Astoria saw strong upticks in home purchases in July and August, McCormick said, only to watch sales fall off after a "cascading of bad news" starting with the Sept. 15 failure of investment house Lehman Brothers.
"We still have reasonable sales traffic within our neighborhoods, but everyone is saying, 'I don't want to decide on buying until I know what's going to happen,'" McCormick said.
With Astoria's construction loans scheduled to last well into 2009, Astoria shouldn't need to turn to banks for fresh infusions of cash anytime soon. Still, McCormick's concerned.
"I used to think we were working our way through this thing, and seeing a light at the end of the tunnel," he said. "But who ever thought all these big institutions were just going to go away? I don't want to be pessimistic. I'm extremely neutral, because there are too many variables out there right now."
Local bankers said they continued to make loans Monday.
"It's business as usual here," said Dallas Haun, chief executive officer and chairman of Nevada State Bank, the largest conventional commercial bank with a Nevada charter.
"We're still making loans," Haun said, adding, however, that the bank is giving extra scrutiny to some real-estate backed loans.
Similarly, Paul Kadavy, chief executive of Paramount Bank, said he has been busy extending lines of credit and loans that some older banks won't make because of their focus on existing problem loans.
Borrowers with good credit and proof of income can still qualify for traditional, 30-year, fixed-rate home mortgages, said Brock Davis, president of U.S. Express Mortgage.
"The (home buyers) are starting to come out of the woodwork," Davis said.
Davis said the House rejection of the bailout bill, at worse, "may drive rates up a little."
Yet, Davis said the federal government could restore the ability of banks to make new loans by purchasing delinquent residential mortgage loans that banks cannot sell today.
With those loans off their books, banks could make new mortgage loans and buyers of securitized loans would start buying new loan packages again, Davis said.
"You've restored the flow in mortgage-backed securities," Davis said.
While the bill was characterized as a bailout of Wall Street, "it really does affect Main Street," said Dale Gibbons, chief financial officer of Western Bancorporation, the holding company for Bank of Nevada.
It has been difficult for publicly held banks to raise capital by selling stock and other securities on Wall Street, Gibbons said. "So banks' ability to borrow and raise capital is curtailed and, as a result, they are not going to be able to make loans to local businesses," Gibbons said.
Arvin Menon, chief executive officer of Meadows Bank, mentioned another reason for the credit crunch.

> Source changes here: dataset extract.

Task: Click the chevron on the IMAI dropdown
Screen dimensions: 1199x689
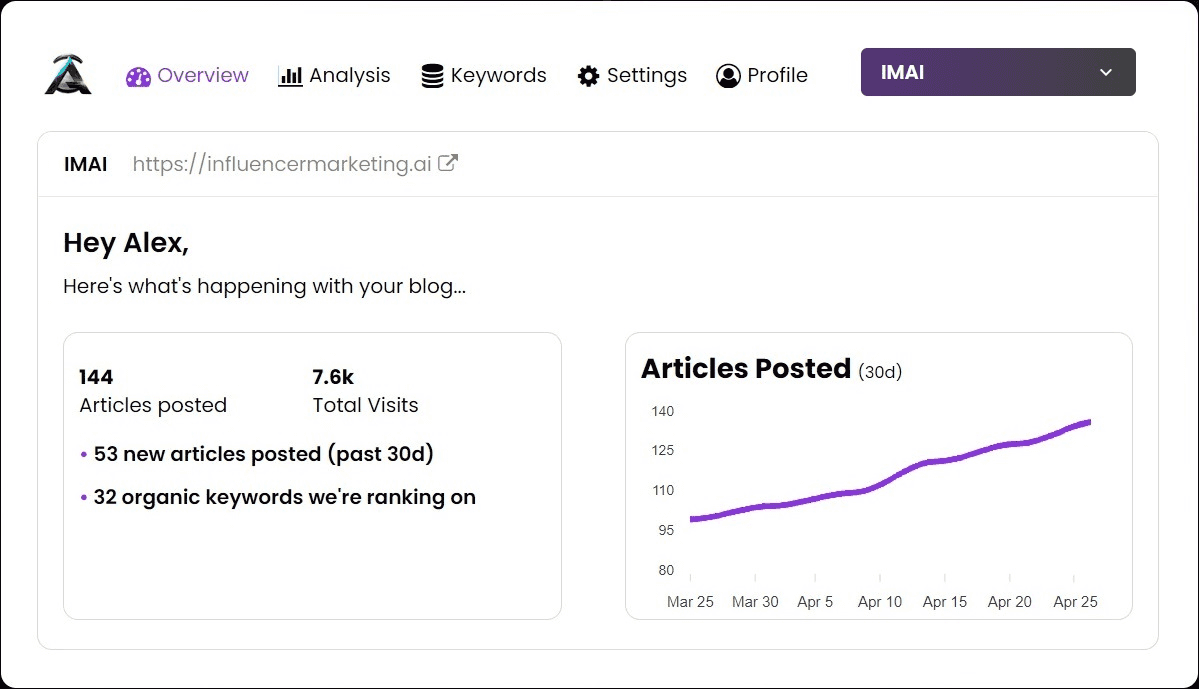Action: click(x=1106, y=72)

Banks trying to fund a loan typically can borrow so-called federal funds overnight from other banks. Yet, Menon said bankers are reluctant to lend money to other banks overnight for fear that other banks may fail.
"We remain pretty optimistic that Washington is going to do what's right to stabilize the (investment markets) and restore the confidence of the public," Haun said. "Today, there is no confidence and the anxiety and fear level is high."
The package hasn't been sold properly to Congress and voters as a bailout for Wall Street, Gibbons said.
Martin Lobel, a Washington, D.C., lawyer and former legislative aide to the late Sen. William Proxmire, D-Wisc., said the middle class and politicians facing re-election were outraged at the prospect of bailing out Wall Street tycoons.
"They are going to have to recast it as a bailout of Main Street and not Wall Street," Lobel said. "And I don't know how they are going to do that."
Review-Journal reporters John Edwards, Arnold Knightly and Howard Stutz contributed to this article.